_AIM OF THE EXERCISE_: Write out the stretch of the book discussion below from "message 25: by" through "patriarchal power structure.", word for word.

_SELECTED EXTRACT_:
____

Anita mentioned that Moran is sex positive in her real life incarnation and that sex positive attitude permeated the book. Moran captures what my favorite female authors all get about sex -- women wield power because of their sexuality, especially over men. We talk about the "War of the Sexes" a lot, we don't talk a lot about the "War of Sex." Dolly/Johanna was a "War of Sex" warrior. Yes she was young, so she is on a learning curve about her sexuality, but she does learn. She learns that she has power by allowing sex to happen and power by not allowing it to happen. I took her resolution at the end of the book to "Having sex with as many people as possible" as her acknowledgment and appreciation for her sexual power. Yes, it is in the nascent stages for her, but she isn't going to give up that aspect of female power.

One thing that I noticed that there was also the "romance" angle in this story amidst all of the music, rebellion, class warfare, sexual politics, and family drama. This is the romance of Johanna and John Kite. I wanted to cynically go after it, been then I thought of the late quote on cynicism, "For when cynicism becomes the default language, playfulness and invention become impossible." Besides, don't we all want our life stories to read a little bit like a romance?


Alexa (AlexaNC) Kent wrote: "...women wield power because of their sexuality, especially over men...."

Something about this really bothers me, but I'm not sure if I can put it into words.

I don't think feminism is or should be about power games. A woman forced to use sexuality as her only way of asserting power just feels to me like another variation on patriarchy. Am I naive to think that good sex includes mutual satisfaction?


message 25: by Kent (last edited Oct 28, 2015 07:21AM) (new) - rated it 4 stars

Kent Winward (kentwinward) | 13 comments Alexa wrote: "Something about this really bothers me, but I'm not sure if I can put it into words.

I don't think feminism ..."


I think feminism is in fact about about power games in my most basic understanding of the concept. Feminism was in many ways set up as a critique of the patriarchal power structure.

____

_DATASET CONTENT_:
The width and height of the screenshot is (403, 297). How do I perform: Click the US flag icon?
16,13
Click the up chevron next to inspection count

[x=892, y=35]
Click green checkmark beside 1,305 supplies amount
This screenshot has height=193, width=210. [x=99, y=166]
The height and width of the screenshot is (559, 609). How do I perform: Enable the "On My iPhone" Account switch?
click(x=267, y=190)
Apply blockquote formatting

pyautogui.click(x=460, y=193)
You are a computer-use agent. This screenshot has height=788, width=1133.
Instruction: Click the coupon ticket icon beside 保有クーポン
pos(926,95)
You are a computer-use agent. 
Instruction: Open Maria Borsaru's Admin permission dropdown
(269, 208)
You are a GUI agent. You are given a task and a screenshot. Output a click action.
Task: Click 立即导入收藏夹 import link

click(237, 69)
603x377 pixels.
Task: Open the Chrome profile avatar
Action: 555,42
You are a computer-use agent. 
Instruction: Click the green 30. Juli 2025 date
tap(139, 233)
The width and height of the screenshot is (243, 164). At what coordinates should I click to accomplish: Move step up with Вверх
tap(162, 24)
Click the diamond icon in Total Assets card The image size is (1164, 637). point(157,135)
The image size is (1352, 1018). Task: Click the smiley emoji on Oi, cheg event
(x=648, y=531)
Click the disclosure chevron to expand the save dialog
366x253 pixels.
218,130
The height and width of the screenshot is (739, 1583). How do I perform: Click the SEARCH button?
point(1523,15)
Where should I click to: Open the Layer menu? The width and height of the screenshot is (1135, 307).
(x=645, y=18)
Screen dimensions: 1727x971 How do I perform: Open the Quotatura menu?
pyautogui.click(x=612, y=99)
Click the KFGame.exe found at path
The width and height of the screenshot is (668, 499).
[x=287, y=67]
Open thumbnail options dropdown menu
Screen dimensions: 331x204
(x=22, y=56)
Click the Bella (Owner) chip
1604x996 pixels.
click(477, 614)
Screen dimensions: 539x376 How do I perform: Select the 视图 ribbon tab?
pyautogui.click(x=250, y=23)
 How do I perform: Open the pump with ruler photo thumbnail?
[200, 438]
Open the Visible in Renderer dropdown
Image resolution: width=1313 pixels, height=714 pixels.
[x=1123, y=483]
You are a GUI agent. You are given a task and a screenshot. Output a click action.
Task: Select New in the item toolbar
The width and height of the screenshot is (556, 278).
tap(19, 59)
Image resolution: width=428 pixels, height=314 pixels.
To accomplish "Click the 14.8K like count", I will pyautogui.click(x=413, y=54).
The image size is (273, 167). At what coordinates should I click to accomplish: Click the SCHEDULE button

____

_RESPONSE TO THIS EXERCISE_:
message 25: by Kent (last edited Oct 28, 2015 07:21AM) (new) - rated it 4 stars

Kent Winward (kentwinward) | 13 comments Alexa wrote: "Something about this really bothers me, but I'm not sure if I can put it into words.

I don't think feminism ..."


I think feminism is in fact about about power games in my most basic understanding of the concept. Feminism was in many ways set up as a critique of the patriarchal power structure.